*** LISTED RECORDS Section Begins ***
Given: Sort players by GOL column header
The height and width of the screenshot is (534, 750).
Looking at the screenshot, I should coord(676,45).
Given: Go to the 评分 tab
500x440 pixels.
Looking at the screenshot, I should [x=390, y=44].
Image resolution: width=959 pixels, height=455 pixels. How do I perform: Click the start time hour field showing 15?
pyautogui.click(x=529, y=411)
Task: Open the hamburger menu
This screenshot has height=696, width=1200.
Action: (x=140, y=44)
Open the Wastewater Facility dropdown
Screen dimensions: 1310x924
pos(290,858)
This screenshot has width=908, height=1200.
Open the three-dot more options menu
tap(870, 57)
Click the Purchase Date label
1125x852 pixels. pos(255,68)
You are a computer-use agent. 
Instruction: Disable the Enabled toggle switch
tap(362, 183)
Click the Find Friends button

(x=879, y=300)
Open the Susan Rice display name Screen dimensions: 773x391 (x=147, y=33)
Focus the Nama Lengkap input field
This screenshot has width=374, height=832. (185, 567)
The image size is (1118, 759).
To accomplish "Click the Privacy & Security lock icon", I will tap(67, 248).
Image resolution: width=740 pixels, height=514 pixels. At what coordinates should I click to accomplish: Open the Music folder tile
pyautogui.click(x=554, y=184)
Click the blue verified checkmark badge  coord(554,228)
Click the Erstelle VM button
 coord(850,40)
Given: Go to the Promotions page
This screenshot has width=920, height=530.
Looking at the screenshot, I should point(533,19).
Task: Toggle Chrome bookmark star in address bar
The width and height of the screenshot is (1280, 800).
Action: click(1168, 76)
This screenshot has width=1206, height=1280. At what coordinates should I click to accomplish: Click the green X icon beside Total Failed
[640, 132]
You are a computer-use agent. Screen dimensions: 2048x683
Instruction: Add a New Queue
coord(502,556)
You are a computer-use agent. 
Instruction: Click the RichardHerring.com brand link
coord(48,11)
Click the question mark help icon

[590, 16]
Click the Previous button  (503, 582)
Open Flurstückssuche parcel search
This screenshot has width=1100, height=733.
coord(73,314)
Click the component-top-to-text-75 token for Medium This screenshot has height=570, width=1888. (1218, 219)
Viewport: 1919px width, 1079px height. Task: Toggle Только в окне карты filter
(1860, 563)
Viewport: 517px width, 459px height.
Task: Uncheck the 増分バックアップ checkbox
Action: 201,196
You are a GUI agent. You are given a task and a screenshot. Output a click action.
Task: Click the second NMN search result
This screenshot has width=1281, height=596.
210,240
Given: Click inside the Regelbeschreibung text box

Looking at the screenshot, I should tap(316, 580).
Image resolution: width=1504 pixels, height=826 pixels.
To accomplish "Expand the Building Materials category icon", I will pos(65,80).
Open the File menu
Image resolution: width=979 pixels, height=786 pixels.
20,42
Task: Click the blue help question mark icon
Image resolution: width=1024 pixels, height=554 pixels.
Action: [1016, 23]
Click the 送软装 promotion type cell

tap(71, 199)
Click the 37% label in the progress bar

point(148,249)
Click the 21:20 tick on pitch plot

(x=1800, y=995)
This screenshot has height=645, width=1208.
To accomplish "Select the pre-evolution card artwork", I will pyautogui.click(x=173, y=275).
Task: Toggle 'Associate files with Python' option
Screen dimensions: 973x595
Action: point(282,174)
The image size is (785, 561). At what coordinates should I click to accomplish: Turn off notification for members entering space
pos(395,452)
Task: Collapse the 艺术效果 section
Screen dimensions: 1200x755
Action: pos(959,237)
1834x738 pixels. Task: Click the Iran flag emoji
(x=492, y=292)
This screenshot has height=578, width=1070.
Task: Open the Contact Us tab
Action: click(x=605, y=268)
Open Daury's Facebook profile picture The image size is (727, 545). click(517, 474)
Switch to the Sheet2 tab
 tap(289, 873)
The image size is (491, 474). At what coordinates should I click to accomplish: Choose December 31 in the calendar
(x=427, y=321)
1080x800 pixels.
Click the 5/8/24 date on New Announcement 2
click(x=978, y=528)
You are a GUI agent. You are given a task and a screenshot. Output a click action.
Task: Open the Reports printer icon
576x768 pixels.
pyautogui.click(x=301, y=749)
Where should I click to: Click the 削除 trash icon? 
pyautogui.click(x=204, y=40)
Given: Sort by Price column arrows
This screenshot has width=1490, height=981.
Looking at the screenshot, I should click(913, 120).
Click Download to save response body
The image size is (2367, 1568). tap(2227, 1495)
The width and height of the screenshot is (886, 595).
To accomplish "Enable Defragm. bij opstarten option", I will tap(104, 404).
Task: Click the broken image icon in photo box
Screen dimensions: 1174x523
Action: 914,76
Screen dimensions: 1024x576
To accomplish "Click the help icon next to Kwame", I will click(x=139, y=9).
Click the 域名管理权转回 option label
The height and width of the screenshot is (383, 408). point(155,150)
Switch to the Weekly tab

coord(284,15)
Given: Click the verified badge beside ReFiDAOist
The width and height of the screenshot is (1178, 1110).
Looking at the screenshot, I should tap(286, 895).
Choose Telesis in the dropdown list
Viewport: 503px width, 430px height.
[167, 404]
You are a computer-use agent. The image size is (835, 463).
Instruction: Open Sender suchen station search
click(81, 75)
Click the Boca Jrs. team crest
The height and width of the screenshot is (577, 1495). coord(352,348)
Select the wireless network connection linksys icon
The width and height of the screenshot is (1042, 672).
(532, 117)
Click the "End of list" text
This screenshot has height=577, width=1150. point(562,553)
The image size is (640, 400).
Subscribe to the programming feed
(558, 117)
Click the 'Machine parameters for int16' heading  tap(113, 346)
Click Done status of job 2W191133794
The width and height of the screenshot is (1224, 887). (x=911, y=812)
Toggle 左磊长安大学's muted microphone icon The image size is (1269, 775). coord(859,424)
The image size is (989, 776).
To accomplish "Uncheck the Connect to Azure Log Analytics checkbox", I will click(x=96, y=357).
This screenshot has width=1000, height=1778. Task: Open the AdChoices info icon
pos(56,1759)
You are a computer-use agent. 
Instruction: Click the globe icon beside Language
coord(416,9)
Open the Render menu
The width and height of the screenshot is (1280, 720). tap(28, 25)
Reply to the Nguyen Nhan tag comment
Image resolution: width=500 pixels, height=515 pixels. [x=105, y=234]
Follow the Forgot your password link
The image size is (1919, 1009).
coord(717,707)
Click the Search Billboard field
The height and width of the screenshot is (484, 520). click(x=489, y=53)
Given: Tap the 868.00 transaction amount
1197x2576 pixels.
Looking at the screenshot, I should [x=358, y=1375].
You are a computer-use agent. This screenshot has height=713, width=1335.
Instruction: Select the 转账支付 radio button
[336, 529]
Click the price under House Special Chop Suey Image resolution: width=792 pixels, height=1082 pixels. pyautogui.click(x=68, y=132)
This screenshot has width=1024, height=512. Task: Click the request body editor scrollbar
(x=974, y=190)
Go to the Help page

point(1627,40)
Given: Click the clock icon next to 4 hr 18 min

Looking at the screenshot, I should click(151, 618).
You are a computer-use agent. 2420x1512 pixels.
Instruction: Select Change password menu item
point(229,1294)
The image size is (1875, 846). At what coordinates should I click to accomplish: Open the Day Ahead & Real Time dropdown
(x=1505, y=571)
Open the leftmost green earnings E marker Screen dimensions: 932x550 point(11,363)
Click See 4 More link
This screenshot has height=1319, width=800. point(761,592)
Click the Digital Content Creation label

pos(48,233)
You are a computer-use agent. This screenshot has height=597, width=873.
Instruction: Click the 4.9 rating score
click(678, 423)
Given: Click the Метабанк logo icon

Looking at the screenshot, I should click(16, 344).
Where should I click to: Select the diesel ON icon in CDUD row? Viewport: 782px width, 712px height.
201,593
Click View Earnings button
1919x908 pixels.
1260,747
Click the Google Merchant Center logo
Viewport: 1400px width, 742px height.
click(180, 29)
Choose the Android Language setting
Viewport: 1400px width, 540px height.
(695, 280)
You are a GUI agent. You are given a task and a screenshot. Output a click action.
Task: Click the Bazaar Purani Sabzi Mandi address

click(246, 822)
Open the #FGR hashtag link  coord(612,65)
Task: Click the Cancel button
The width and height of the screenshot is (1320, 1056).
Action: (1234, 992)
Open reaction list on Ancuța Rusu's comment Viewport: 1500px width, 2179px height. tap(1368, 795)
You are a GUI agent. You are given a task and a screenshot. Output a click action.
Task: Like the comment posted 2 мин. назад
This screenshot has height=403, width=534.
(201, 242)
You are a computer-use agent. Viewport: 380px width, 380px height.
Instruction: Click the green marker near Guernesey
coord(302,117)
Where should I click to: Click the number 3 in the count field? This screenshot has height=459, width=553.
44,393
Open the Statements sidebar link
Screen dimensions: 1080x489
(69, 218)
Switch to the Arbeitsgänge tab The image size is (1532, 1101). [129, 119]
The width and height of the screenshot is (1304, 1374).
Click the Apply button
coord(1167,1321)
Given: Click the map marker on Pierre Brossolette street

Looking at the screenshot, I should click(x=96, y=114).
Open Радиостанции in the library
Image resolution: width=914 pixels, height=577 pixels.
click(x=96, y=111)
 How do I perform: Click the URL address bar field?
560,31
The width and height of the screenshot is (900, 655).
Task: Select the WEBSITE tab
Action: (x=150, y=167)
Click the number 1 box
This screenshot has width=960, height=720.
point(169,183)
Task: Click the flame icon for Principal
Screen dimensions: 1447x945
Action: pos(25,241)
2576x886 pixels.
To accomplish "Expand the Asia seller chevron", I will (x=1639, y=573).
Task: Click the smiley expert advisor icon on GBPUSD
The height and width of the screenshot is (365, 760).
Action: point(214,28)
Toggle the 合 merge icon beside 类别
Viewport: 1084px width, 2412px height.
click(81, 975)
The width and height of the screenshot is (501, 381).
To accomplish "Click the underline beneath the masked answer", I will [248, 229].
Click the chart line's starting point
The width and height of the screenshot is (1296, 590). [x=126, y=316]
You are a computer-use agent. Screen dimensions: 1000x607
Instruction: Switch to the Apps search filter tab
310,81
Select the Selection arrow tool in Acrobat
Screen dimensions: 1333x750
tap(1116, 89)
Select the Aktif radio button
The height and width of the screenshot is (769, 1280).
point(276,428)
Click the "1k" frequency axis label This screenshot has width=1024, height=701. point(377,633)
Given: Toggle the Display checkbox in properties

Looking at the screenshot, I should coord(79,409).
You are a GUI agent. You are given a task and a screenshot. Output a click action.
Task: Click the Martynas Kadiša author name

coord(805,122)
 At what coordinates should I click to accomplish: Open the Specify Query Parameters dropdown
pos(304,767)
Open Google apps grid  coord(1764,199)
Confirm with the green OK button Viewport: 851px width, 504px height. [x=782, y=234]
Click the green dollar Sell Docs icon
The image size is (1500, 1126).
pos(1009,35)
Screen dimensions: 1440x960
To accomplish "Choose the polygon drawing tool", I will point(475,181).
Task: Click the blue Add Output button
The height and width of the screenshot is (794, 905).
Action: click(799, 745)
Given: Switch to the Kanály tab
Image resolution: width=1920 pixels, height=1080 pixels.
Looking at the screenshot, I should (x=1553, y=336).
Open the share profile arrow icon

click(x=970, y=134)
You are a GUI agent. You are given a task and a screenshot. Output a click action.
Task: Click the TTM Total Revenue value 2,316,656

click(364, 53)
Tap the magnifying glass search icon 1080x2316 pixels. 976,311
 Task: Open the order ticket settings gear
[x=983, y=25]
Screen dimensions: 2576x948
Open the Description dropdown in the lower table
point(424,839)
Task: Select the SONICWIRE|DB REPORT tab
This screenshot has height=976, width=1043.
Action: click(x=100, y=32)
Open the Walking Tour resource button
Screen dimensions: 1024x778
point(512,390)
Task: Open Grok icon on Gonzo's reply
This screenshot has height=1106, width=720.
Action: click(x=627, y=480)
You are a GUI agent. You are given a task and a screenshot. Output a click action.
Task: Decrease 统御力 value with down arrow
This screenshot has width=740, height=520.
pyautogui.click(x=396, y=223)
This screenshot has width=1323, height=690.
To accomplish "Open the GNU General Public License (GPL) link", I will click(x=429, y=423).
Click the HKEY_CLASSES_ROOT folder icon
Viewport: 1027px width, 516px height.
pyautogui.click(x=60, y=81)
*** LISTED RECORDS Section Ends ***
*REQUIREMENT*: Throughout the material above, find lines holding the word "verified", then copy them.

*EXERCISE SOLUTION*:
Click the blue verified checkmark badge  coord(554,228)
Given: Click the verified badge beside ReFiDAOist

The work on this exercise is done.